All lines from the one that contains "Open the 邮箱管理 shortcut icon" through the final line of the entries must be repeated exactly. No other lines belong in the output.
____________
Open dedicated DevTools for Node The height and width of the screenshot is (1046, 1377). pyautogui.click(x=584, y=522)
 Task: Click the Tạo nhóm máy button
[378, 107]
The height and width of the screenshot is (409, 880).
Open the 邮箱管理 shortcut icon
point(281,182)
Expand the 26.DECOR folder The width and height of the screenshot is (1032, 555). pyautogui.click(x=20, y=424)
____________
**Exercise solution:**
Open the 邮箱管理 shortcut icon
point(281,182)
Expand the 26.DECOR folder The width and height of the screenshot is (1032, 555). pyautogui.click(x=20, y=424)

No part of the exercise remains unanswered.